Start

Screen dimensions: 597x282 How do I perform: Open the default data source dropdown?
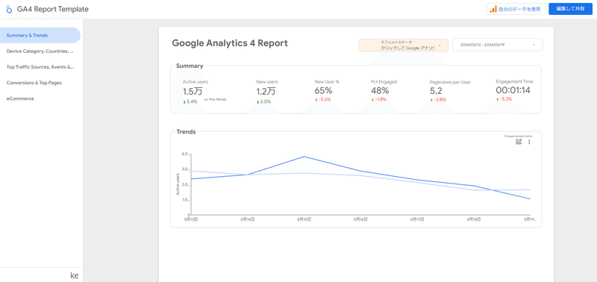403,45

End
Start

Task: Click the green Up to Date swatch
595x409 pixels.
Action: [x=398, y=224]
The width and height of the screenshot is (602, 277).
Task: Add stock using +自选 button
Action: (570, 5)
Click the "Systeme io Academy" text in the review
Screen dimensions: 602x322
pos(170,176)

End
Start

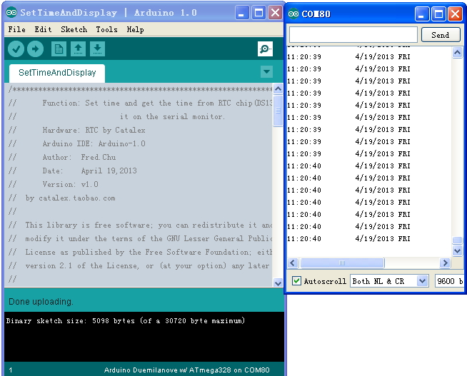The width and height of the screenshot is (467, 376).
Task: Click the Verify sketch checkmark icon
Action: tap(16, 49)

End

_WHAT TO PRODUCE_. Return the material from the line containing "The width and height of the screenshot is (467, 376)." through the line containing "Action: tap(16, 49)", inclusive, reproducing those lines verbatim. Omit the pictures.

_REPLY TO THE EXERCISE_.
The width and height of the screenshot is (467, 376).
Task: Click the Verify sketch checkmark icon
Action: tap(16, 49)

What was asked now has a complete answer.